Dr. Alfred Michael begins his interview with a reflection on his childhood and education in Philadelphia and his interests in medicine and pediatrics. He describes his decision to move to the University of Minnesota in order to work with Dr. Robert A. Good. He then discusses all of the following in relation to his research: working with Robert Vernier; changes in technology and methodology related to testing the kidney; his graduate work in biochemistry; specialization in medical research; work on transplantation and dialysis with John Najarian and Carl Kjellstrand; kidney research at the University; the expansion of and coverage for dialysis; and his time in Copenhagen. Dr. Michael then describes Dr. John Anderson’s tenure as department chair and his own tenure as dean, during which he made efforts to create a major children’s hospital facility in combination with the University. He also reflects on the larger context of changes in healthcare structures in the period, particularly the emergence of HMOs and Minnesota’s role in the development of HMOs, and town/gown relations in the Twin Cities. Dr. Michael then discusses Robert Howard and David Brown’s tenures as dean of the Medical School and issues with private practice and finances at the University. Turning to administrative matters, Dr. Michael describes his work with Win Wallin; William Brody’s tenure as provost of the AHC; and the growth of the administrative power of the AHC. He then elaborates on the creation of University of Minnesota Clinical Associates and University of Minnesota Physicians; the sale of University Hospital to Fairview; divisions of responsibility and administration within the AHC; relations between different schools in the AHC; and the investigation of John Najarian in connection with Antilymphocyte Globulin (ALG). He concludes with reflections on the balance of research, teaching, and clinical work; his moves into administrative positions; his work on various boards; his work with the Legislature; and the Medical School’s standing.

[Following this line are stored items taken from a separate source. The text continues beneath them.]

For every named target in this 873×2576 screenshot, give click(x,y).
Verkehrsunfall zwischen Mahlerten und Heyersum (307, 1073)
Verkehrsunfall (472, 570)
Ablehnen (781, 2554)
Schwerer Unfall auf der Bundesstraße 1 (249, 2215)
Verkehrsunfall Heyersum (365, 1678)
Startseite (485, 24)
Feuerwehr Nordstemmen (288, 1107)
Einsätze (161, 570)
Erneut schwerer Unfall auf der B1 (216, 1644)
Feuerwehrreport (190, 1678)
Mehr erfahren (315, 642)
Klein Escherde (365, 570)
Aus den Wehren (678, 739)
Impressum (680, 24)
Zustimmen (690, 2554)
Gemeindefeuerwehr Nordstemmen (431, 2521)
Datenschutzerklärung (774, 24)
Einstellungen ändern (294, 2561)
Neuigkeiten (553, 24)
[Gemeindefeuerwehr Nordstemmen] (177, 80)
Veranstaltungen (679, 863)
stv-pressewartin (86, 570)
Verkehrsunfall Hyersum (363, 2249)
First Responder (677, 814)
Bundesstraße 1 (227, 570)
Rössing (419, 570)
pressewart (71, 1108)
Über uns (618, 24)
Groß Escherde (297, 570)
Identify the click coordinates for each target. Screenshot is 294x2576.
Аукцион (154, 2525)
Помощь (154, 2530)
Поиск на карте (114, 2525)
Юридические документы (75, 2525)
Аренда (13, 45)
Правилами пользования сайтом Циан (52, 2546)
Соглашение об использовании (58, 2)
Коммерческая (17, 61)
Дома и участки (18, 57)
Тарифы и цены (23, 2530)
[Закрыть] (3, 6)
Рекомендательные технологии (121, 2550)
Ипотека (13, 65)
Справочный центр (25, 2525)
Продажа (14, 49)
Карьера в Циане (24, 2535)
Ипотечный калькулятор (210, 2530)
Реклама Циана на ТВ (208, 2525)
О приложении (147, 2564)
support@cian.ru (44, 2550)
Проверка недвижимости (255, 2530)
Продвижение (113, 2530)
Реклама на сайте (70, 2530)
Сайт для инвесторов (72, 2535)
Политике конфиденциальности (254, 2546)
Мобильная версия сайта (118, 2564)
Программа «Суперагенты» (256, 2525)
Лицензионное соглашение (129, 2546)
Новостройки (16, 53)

Alfred Michael was born and raised in Philadelphia. He earned his undergraduate and medical degrees at Temple University in Philadelphia. Dr. Michael completed a portion of his residency at Philadelphia’s Saint Christopher’s Hospital for Children before he was inducted into the Air Force under the Selective Service Act of 1948. After he completed his military service, Dr. Michael returned to his residency in 1957, this time at Cincinnati Children’s Hospital, ultimately specializing in pediatrics. Dr. Michael then served as chief resident and instructor in pediatrics at Cincinnati until 1960, when he came to the University of Minnesota as a fellow to work with immunologist Dr. Robert A. Good. From 1966 to 1967, Dr. Michael spent eighteen months in Copenhagen doing kidney research on a John Simon Guggenheim Fellowship. In 1973, he became chief of the Immunopathology Laboratory. He became a Regents’ Professor and head of the Department of Pediatrics in 1986. Then, in 1997, Dr. Michael succeeded Dr. Frank Cerra as dean of the Medical School. Dr. Michael resigned as dean in 2002.